HCA’s bad news proved to be contagious, with other sector names also falling.

The trader saw Dallas-based rival hospital operator Tenet Healthcare’s 6¾% notes due 2023 down ¾ point at 100¼ bid.

Its5 1/8% notes due 2025 were off by 1/8 point at 101 5/8 bid.

But the big loser for the sector was Franklin, Tenn.-based Community Health Systems, whose 6 7/8% notes due 2022 plunged by plunged by more than 4 points, ending at 85¾ bid, on volume of over $29 million, a market source said.

Besides the bad earnings news from HCA, the sector was seen under pressure due to the continued uncertainty arising out of Washington maneuverings on whether or not to repeal the current Affordable Care Act – “Obamacare” – and replace it with some other healthcare plan, whose parameters have not been worked out yet.

On a related note, among the pharmaceuticals, a trader saw “a little action” in Canadian drug manufacturer Valeant Pharmaceuticals International Inc.’s 6 1/8% notes due 2025, which he saw down 1/8 point at 86¼ bid. He said the issue generated “reasonable volume.”

Toys trades up

Elsewhere, traders saw better levels in Toys ‘R’ Us paper – although none saw any fresh news out about the Wayne, N.J.-based specialty retailer, which has been fighting an uphill battle to retain market share against online retailers like Amazon.com, to explain its rise.

A trader saw its 12% notes due 2021 up ½ point, at 96¾ bid, with about $9 million traded.

A second trader saw its 7 3/8% notes due 2018 doing even better, up by 1 7/8 points to end the day at 99¼ bid.

Indicators again show improvement

Statistical market performance measures were better across the board for a second consecutive session on Wednesday; they had improved all around on Tuesday, after having been mixed for two straight sessions before that, on Friday and again on Monday.

The KDP High Yield Daily Index rose by 5 basis points on Wednesday to end at 72.66, its second gain in a row; on Tuesday, it had risen by 6 bps, in contrast to Monday’s 4 bps loss, which had been its first setback after eight straight upside moves.

The Markit CDX Series 28 High Yield Index also posted a second straight upturn, finishing up almost 3/32 point at 107 11/16 bid, 107 13/16 offered.
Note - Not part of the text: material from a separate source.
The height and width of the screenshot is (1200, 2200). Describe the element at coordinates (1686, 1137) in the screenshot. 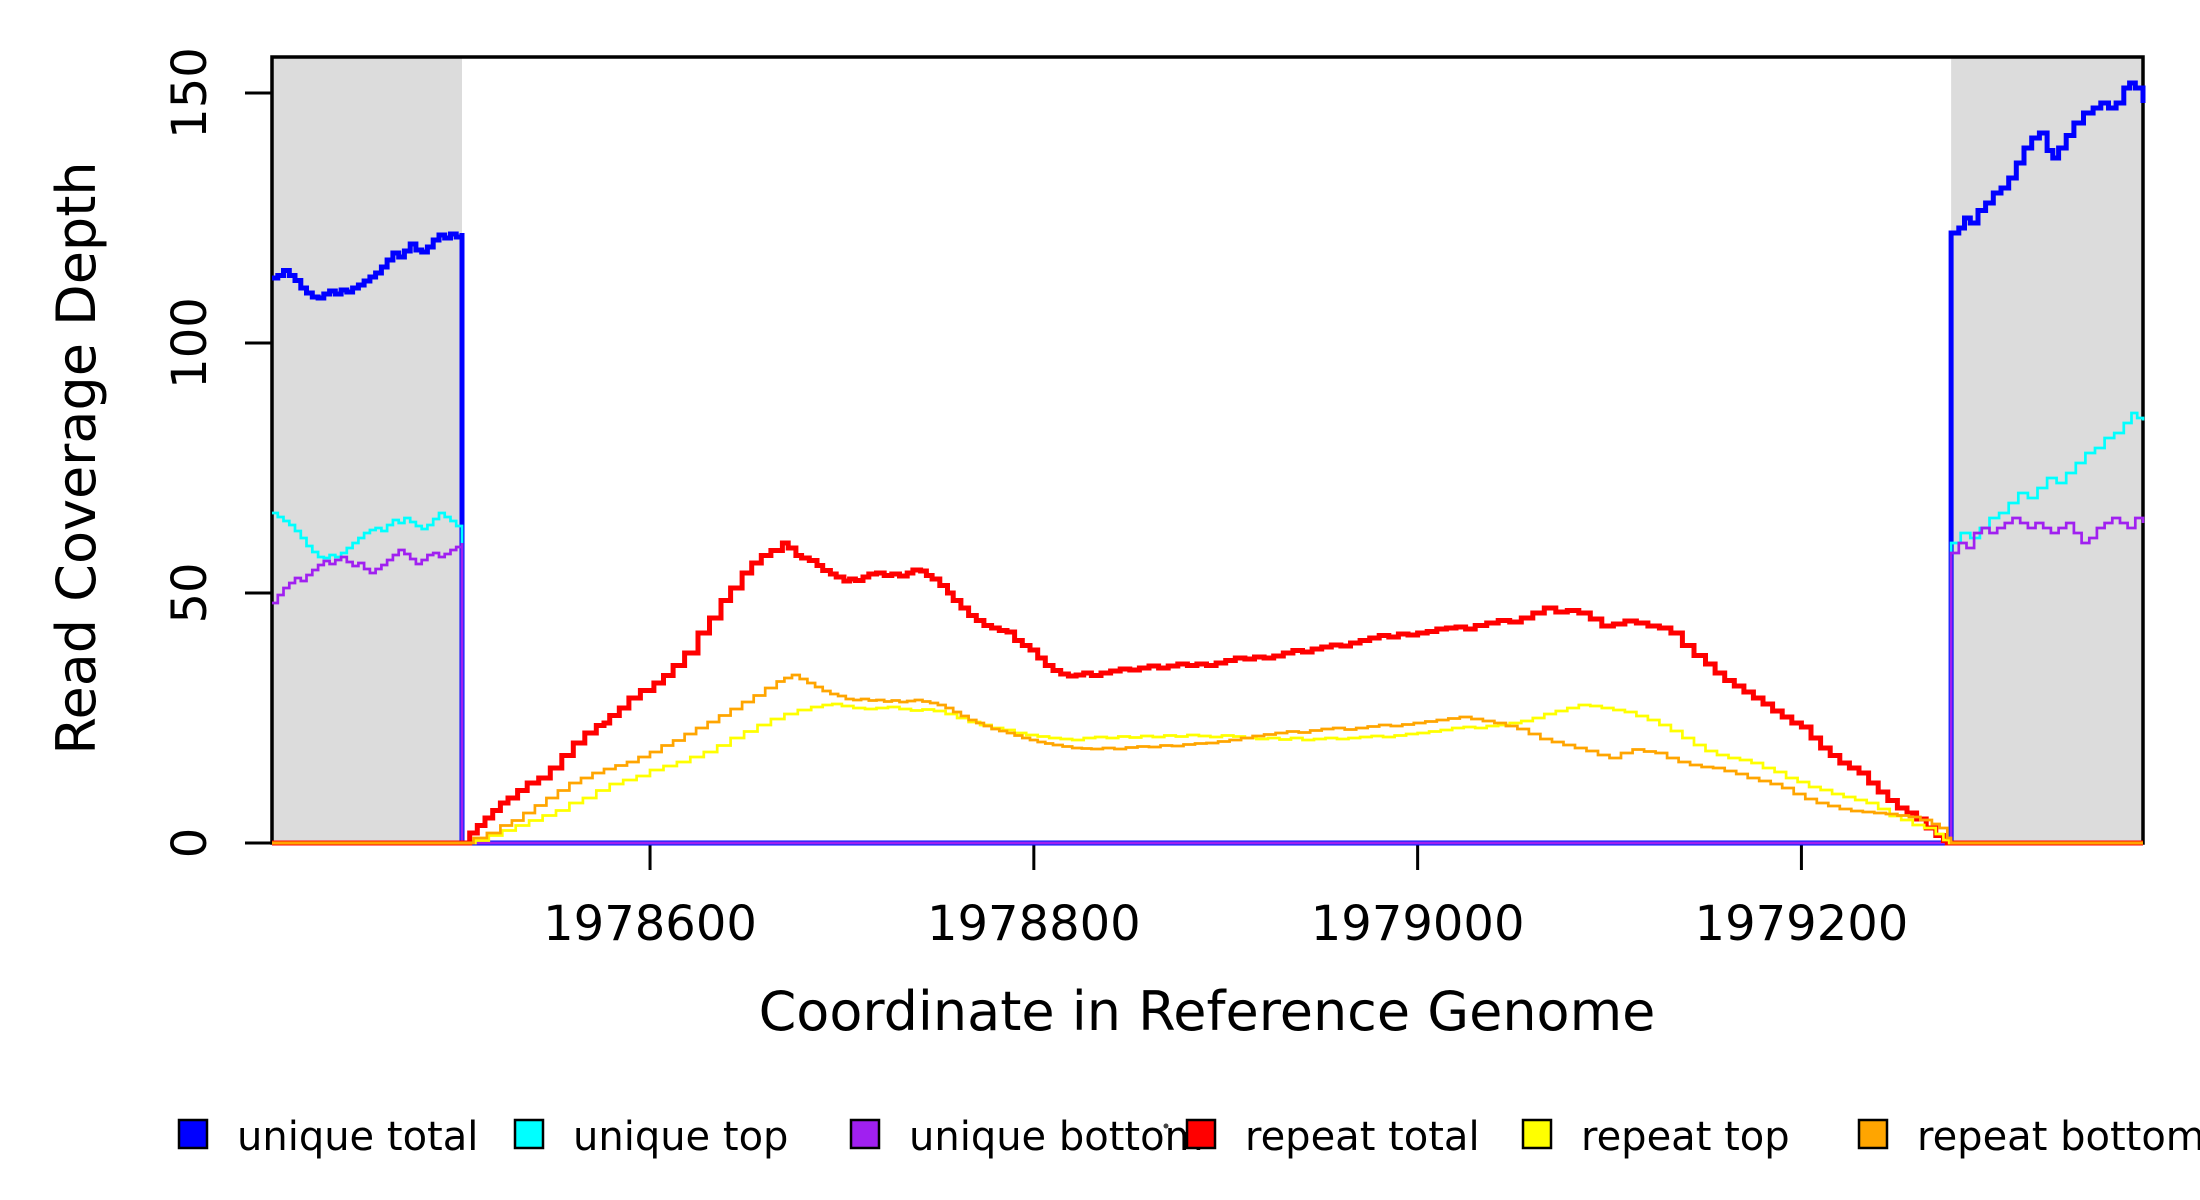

On Tuesday, it had edged up by 1/16 point, after easing on Monday by that same 1/16 point, its second consecutive setback after two straight gains before that.

The Merrill Lynch North American High Yield Index saw a third straight upside session, improving by 0.102% on top of its 0.08% rise on Tuesday.

The latest advance lifted the index’s year-to-date return to 6.117% from 6.009% on Tuesday, in the process establishing a third consecutive new peak level for the year.